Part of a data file

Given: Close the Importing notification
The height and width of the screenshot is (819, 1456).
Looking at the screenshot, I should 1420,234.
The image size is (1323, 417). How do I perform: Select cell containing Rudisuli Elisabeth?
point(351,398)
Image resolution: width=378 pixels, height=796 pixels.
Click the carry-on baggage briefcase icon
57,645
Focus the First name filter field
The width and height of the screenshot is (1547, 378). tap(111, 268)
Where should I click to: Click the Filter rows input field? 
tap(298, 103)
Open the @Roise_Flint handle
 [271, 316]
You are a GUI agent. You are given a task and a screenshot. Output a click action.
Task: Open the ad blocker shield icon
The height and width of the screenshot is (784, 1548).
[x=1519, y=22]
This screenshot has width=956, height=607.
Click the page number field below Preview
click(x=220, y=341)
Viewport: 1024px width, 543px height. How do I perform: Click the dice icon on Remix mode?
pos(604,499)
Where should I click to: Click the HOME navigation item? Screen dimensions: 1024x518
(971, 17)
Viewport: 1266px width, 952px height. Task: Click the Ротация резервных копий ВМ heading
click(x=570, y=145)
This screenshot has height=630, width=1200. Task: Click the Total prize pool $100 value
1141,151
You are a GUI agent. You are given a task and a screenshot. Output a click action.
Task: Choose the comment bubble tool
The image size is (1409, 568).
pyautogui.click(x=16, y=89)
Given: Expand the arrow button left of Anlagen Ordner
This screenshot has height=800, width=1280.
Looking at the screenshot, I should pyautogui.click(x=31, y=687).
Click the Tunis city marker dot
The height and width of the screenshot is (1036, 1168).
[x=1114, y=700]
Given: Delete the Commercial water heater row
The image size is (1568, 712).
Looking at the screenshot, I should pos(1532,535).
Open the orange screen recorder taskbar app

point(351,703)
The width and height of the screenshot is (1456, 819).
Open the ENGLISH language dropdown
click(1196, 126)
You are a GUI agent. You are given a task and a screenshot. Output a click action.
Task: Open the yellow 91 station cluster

● Task to carry out
Pick out each line in the listing above that contains the string "perform" with matching case, and copy those lines.

● Solution to the problem
The image size is (1323, 417). How do I perform: Select cell containing Rudisuli Elisabeth?
Viewport: 1024px width, 543px height. How do I perform: Click the dice icon on Remix mode?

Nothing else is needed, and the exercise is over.